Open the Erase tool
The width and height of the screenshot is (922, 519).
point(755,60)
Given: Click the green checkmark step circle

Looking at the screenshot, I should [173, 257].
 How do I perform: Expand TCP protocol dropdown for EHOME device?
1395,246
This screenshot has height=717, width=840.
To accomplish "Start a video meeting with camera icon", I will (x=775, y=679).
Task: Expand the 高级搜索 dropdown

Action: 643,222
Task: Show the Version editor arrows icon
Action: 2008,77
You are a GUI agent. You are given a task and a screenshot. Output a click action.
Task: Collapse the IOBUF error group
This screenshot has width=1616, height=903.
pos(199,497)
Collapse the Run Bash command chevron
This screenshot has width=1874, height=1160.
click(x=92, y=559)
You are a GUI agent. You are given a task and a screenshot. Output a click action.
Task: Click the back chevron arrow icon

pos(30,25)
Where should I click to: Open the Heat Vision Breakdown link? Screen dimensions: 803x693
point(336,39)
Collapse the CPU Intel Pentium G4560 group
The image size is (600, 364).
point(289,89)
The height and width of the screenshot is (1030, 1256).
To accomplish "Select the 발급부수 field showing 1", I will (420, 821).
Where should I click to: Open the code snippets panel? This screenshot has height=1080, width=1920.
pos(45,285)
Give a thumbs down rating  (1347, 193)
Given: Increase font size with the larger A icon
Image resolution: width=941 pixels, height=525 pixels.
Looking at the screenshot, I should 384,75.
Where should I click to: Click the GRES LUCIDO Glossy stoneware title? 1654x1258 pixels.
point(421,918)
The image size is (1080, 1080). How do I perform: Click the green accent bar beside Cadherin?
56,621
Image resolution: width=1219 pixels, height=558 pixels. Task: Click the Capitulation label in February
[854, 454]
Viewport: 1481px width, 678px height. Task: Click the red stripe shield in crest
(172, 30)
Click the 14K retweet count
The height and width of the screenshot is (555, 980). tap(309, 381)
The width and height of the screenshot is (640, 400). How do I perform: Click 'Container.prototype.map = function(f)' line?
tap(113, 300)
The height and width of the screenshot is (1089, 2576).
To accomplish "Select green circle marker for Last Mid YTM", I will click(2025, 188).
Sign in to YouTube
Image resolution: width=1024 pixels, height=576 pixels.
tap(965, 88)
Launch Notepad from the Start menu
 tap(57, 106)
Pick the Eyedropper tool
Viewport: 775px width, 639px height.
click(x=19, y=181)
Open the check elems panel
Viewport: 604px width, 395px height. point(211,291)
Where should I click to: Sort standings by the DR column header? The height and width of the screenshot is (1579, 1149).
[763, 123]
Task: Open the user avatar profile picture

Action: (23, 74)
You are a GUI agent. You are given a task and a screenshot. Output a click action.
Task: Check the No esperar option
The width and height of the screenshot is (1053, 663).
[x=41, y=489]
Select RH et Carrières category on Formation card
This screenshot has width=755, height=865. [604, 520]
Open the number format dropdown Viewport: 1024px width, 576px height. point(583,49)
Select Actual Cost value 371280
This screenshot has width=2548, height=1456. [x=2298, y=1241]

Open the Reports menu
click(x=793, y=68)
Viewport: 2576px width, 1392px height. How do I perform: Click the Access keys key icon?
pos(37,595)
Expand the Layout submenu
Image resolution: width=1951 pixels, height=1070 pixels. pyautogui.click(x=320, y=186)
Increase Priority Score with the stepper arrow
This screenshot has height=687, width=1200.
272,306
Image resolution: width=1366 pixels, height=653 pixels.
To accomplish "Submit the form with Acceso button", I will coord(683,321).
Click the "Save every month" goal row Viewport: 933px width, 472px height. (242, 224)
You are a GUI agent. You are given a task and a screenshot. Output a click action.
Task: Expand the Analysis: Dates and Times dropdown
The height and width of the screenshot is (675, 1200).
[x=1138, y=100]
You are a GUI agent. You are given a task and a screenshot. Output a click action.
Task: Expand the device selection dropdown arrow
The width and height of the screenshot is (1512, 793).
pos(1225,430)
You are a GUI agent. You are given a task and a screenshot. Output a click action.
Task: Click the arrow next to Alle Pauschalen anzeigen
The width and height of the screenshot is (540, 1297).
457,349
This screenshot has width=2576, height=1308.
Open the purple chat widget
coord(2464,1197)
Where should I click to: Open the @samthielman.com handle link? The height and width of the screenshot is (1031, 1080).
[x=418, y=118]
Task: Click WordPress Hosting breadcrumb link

* [Aufgabe]:
Ersetze im gesamten Material „GUI agent“ durch „screen assistant“ und gib die Zeilen sonst unverändert wieder.

* [Richtige Antwort]:
Open the Erase tool
The width and height of the screenshot is (922, 519).
point(755,60)
Given: Click the green checkmark step circle

Looking at the screenshot, I should [173, 257].
 How do I perform: Expand TCP protocol dropdown for EHOME device?
1395,246
This screenshot has height=717, width=840.
To accomplish "Start a video meeting with camera icon", I will (x=775, y=679).
Task: Expand the 高级搜索 dropdown

Action: 643,222
Task: Show the Version editor arrows icon
Action: 2008,77
You are a screen assistant. You are given a task and a screenshot. Output a click action.
Task: Collapse the IOBUF error group
This screenshot has width=1616, height=903.
pos(199,497)
Collapse the Run Bash command chevron
This screenshot has width=1874, height=1160.
click(x=92, y=559)
You are a screen assistant. You are given a task and a screenshot. Output a click action.
Task: Click the back chevron arrow icon

pos(30,25)
Where should I click to: Open the Heat Vision Breakdown link? Screen dimensions: 803x693
point(336,39)
Collapse the CPU Intel Pentium G4560 group
The image size is (600, 364).
point(289,89)
The height and width of the screenshot is (1030, 1256).
To accomplish "Select the 발급부수 field showing 1", I will (420, 821).
Where should I click to: Open the code snippets panel? This screenshot has height=1080, width=1920.
pos(45,285)
Give a thumbs down rating  (1347, 193)
Given: Increase font size with the larger A icon
Image resolution: width=941 pixels, height=525 pixels.
Looking at the screenshot, I should 384,75.
Where should I click to: Click the GRES LUCIDO Glossy stoneware title? 1654x1258 pixels.
point(421,918)
The image size is (1080, 1080). How do I perform: Click the green accent bar beside Cadherin?
56,621
Image resolution: width=1219 pixels, height=558 pixels. Task: Click the Capitulation label in February
[854, 454]
Viewport: 1481px width, 678px height. Task: Click the red stripe shield in crest
(172, 30)
Click the 14K retweet count
The height and width of the screenshot is (555, 980). tap(309, 381)
The width and height of the screenshot is (640, 400). How do I perform: Click 'Container.prototype.map = function(f)' line?
tap(113, 300)
The height and width of the screenshot is (1089, 2576).
To accomplish "Select green circle marker for Last Mid YTM", I will click(2025, 188).
Sign in to YouTube
Image resolution: width=1024 pixels, height=576 pixels.
tap(965, 88)
Launch Notepad from the Start menu
 tap(57, 106)
Pick the Eyedropper tool
Viewport: 775px width, 639px height.
click(x=19, y=181)
Open the check elems panel
Viewport: 604px width, 395px height. point(211,291)
Where should I click to: Sort standings by the DR column header? The height and width of the screenshot is (1579, 1149).
[763, 123]
Task: Open the user avatar profile picture

Action: (23, 74)
You are a screen assistant. You are given a task and a screenshot. Output a click action.
Task: Check the No esperar option
The width and height of the screenshot is (1053, 663).
[x=41, y=489]
Select RH et Carrières category on Formation card
This screenshot has width=755, height=865. [604, 520]
Open the number format dropdown Viewport: 1024px width, 576px height. point(583,49)
Select Actual Cost value 371280
This screenshot has width=2548, height=1456. [x=2298, y=1241]

Open the Reports menu
click(x=793, y=68)
Viewport: 2576px width, 1392px height. How do I perform: Click the Access keys key icon?
pos(37,595)
Expand the Layout submenu
Image resolution: width=1951 pixels, height=1070 pixels. pyautogui.click(x=320, y=186)
Increase Priority Score with the stepper arrow
This screenshot has height=687, width=1200.
272,306
Image resolution: width=1366 pixels, height=653 pixels.
To accomplish "Submit the form with Acceso button", I will coord(683,321).
Click the "Save every month" goal row Viewport: 933px width, 472px height. (242, 224)
You are a screen assistant. You are given a task and a screenshot. Output a click action.
Task: Expand the Analysis: Dates and Times dropdown
The height and width of the screenshot is (675, 1200).
[x=1138, y=100]
You are a screen assistant. You are given a task and a screenshot. Output a click action.
Task: Expand the device selection dropdown arrow
The width and height of the screenshot is (1512, 793).
pos(1225,430)
You are a screen assistant. You are given a task and a screenshot. Output a click action.
Task: Click the arrow next to Alle Pauschalen anzeigen
The width and height of the screenshot is (540, 1297).
457,349
This screenshot has width=2576, height=1308.
Open the purple chat widget
coord(2464,1197)
Where should I click to: Open the @samthielman.com handle link? The height and width of the screenshot is (1031, 1080).
[x=418, y=118]
Task: Click WordPress Hosting breadcrumb link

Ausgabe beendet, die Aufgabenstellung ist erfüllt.